Collected data entries:
****
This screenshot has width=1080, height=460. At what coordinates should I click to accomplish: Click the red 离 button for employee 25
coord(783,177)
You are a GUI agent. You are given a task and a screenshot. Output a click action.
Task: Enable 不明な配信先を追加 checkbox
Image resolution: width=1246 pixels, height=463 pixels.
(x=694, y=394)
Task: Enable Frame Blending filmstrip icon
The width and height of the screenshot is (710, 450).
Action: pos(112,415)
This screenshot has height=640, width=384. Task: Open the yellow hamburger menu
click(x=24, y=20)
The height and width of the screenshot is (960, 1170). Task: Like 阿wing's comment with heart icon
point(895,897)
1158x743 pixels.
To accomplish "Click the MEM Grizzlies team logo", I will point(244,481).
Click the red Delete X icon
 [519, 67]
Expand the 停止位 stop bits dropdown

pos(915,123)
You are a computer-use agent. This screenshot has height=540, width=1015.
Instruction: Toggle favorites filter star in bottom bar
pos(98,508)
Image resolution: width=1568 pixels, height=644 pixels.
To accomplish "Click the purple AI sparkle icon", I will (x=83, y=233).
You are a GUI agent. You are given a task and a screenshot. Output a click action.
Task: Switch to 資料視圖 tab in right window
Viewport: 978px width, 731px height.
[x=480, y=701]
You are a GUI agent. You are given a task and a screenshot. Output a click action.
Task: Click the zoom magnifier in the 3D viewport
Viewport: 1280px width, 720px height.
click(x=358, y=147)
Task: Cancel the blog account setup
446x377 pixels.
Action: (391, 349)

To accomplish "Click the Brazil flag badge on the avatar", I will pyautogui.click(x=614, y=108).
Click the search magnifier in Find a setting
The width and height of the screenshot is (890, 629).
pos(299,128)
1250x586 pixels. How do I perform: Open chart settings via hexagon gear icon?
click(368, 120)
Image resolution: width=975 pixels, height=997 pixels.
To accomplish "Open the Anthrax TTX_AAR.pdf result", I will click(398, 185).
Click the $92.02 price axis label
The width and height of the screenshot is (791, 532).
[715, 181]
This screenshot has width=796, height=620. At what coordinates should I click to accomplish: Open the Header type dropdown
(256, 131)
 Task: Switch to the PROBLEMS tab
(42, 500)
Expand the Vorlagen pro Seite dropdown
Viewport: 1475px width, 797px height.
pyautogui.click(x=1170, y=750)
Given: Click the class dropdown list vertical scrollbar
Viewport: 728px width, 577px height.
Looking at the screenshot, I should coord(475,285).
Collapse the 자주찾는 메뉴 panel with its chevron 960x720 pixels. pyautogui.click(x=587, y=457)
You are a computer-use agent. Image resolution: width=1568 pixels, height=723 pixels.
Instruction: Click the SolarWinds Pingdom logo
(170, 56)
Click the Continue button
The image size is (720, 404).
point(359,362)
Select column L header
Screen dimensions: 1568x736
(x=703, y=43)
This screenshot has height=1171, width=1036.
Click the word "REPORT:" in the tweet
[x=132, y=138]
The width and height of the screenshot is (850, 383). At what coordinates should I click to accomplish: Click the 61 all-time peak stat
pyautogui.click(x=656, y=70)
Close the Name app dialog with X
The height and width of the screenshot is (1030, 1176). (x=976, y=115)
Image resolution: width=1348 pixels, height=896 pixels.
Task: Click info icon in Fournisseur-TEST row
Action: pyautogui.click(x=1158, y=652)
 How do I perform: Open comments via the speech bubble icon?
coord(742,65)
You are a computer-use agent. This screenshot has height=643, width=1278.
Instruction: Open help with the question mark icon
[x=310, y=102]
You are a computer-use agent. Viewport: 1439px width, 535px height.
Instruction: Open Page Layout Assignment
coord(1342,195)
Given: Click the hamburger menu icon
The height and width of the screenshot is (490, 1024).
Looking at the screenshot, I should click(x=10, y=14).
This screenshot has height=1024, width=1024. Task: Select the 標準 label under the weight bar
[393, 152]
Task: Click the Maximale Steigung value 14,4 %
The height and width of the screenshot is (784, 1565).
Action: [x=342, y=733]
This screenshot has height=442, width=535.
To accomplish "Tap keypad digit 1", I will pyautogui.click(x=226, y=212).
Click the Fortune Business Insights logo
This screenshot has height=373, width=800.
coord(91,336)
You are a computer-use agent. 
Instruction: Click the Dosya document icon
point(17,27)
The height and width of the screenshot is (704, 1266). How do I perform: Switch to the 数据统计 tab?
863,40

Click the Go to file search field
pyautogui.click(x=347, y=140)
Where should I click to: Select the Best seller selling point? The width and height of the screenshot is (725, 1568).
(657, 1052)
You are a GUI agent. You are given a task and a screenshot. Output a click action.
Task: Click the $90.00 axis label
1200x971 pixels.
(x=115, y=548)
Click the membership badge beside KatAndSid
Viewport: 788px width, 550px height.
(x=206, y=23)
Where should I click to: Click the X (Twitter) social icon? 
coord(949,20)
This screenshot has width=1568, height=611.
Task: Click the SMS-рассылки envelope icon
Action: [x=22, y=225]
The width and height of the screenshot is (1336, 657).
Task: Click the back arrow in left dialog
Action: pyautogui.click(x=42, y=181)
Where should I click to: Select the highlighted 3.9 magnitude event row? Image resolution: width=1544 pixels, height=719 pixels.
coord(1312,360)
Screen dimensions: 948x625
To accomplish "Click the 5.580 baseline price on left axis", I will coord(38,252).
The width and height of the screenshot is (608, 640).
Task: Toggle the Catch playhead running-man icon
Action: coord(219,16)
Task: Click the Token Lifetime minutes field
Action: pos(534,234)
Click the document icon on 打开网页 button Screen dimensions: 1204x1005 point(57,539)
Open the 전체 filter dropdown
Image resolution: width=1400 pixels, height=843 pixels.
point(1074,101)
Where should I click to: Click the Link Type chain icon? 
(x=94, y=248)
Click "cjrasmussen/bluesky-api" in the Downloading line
****
Work item:
Quote all of the entries exactly as they appear.

Output below:
This screenshot has width=1080, height=460. At what coordinates should I click to accomplish: Click the red 离 button for employee 25
coord(783,177)
You are a GUI agent. You are given a task and a screenshot. Output a click action.
Task: Enable 不明な配信先を追加 checkbox
Image resolution: width=1246 pixels, height=463 pixels.
(x=694, y=394)
Task: Enable Frame Blending filmstrip icon
The width and height of the screenshot is (710, 450).
Action: pos(112,415)
This screenshot has height=640, width=384. Task: Open the yellow hamburger menu
click(x=24, y=20)
The height and width of the screenshot is (960, 1170). Task: Like 阿wing's comment with heart icon
point(895,897)
1158x743 pixels.
To accomplish "Click the MEM Grizzlies team logo", I will point(244,481).
Click the red Delete X icon
 [519, 67]
Expand the 停止位 stop bits dropdown

pos(915,123)
You are a computer-use agent. This screenshot has height=540, width=1015.
Instruction: Toggle favorites filter star in bottom bar
pos(98,508)
Image resolution: width=1568 pixels, height=644 pixels.
To accomplish "Click the purple AI sparkle icon", I will (x=83, y=233).
You are a GUI agent. You are given a task and a screenshot. Output a click action.
Task: Switch to 資料視圖 tab in right window
Viewport: 978px width, 731px height.
[x=480, y=701]
You are a GUI agent. You are given a task and a screenshot. Output a click action.
Task: Click the zoom magnifier in the 3D viewport
Viewport: 1280px width, 720px height.
click(x=358, y=147)
Task: Cancel the blog account setup
446x377 pixels.
Action: (391, 349)

To accomplish "Click the Brazil flag badge on the avatar", I will pyautogui.click(x=614, y=108).
Click the search magnifier in Find a setting
The width and height of the screenshot is (890, 629).
pos(299,128)
1250x586 pixels. How do I perform: Open chart settings via hexagon gear icon?
click(368, 120)
Image resolution: width=975 pixels, height=997 pixels.
To accomplish "Open the Anthrax TTX_AAR.pdf result", I will click(398, 185).
Click the $92.02 price axis label
The width and height of the screenshot is (791, 532).
[715, 181]
This screenshot has width=796, height=620. At what coordinates should I click to accomplish: Open the Header type dropdown
(256, 131)
 Task: Switch to the PROBLEMS tab
(42, 500)
Expand the Vorlagen pro Seite dropdown
Viewport: 1475px width, 797px height.
pyautogui.click(x=1170, y=750)
Given: Click the class dropdown list vertical scrollbar
Viewport: 728px width, 577px height.
Looking at the screenshot, I should coord(475,285).
Collapse the 자주찾는 메뉴 panel with its chevron 960x720 pixels. pyautogui.click(x=587, y=457)
You are a computer-use agent. Image resolution: width=1568 pixels, height=723 pixels.
Instruction: Click the SolarWinds Pingdom logo
(170, 56)
Click the Continue button
The image size is (720, 404).
point(359,362)
Select column L header
Screen dimensions: 1568x736
(x=703, y=43)
This screenshot has height=1171, width=1036.
Click the word "REPORT:" in the tweet
[x=132, y=138]
The width and height of the screenshot is (850, 383). At what coordinates should I click to accomplish: Click the 61 all-time peak stat
pyautogui.click(x=656, y=70)
Close the Name app dialog with X
The height and width of the screenshot is (1030, 1176). (x=976, y=115)
Image resolution: width=1348 pixels, height=896 pixels.
Task: Click info icon in Fournisseur-TEST row
Action: pyautogui.click(x=1158, y=652)
 How do I perform: Open comments via the speech bubble icon?
coord(742,65)
You are a computer-use agent. This screenshot has height=643, width=1278.
Instruction: Open help with the question mark icon
[x=310, y=102]
You are a computer-use agent. Viewport: 1439px width, 535px height.
Instruction: Open Page Layout Assignment
coord(1342,195)
Given: Click the hamburger menu icon
The height and width of the screenshot is (490, 1024).
Looking at the screenshot, I should click(x=10, y=14).
This screenshot has height=1024, width=1024. Task: Select the 標準 label under the weight bar
[393, 152]
Task: Click the Maximale Steigung value 14,4 %
The height and width of the screenshot is (784, 1565).
Action: [x=342, y=733]
This screenshot has height=442, width=535.
To accomplish "Tap keypad digit 1", I will pyautogui.click(x=226, y=212).
Click the Fortune Business Insights logo
This screenshot has height=373, width=800.
coord(91,336)
You are a computer-use agent. 
Instruction: Click the Dosya document icon
point(17,27)
The height and width of the screenshot is (704, 1266). How do I perform: Switch to the 数据统计 tab?
863,40

Click the Go to file search field
pyautogui.click(x=347, y=140)
Where should I click to: Select the Best seller selling point? The width and height of the screenshot is (725, 1568).
(657, 1052)
You are a GUI agent. You are given a task and a screenshot. Output a click action.
Task: Click the $90.00 axis label
1200x971 pixels.
(x=115, y=548)
Click the membership badge beside KatAndSid
Viewport: 788px width, 550px height.
(x=206, y=23)
Where should I click to: Click the X (Twitter) social icon? 
coord(949,20)
This screenshot has width=1568, height=611.
Task: Click the SMS-рассылки envelope icon
Action: [x=22, y=225]
The width and height of the screenshot is (1336, 657).
Task: Click the back arrow in left dialog
Action: pyautogui.click(x=42, y=181)
Where should I click to: Select the highlighted 3.9 magnitude event row? Image resolution: width=1544 pixels, height=719 pixels.
coord(1312,360)
Screen dimensions: 948x625
To accomplish "Click the 5.580 baseline price on left axis", I will coord(38,252).
The width and height of the screenshot is (608, 640).
Task: Toggle the Catch playhead running-man icon
Action: coord(219,16)
Task: Click the Token Lifetime minutes field
Action: pos(534,234)
Click the document icon on 打开网页 button Screen dimensions: 1204x1005 point(57,539)
Open the 전체 filter dropdown
Image resolution: width=1400 pixels, height=843 pixels.
point(1074,101)
Where should I click to: Click the Link Type chain icon? 
(x=94, y=248)
Click "cjrasmussen/bluesky-api" in the Downloading line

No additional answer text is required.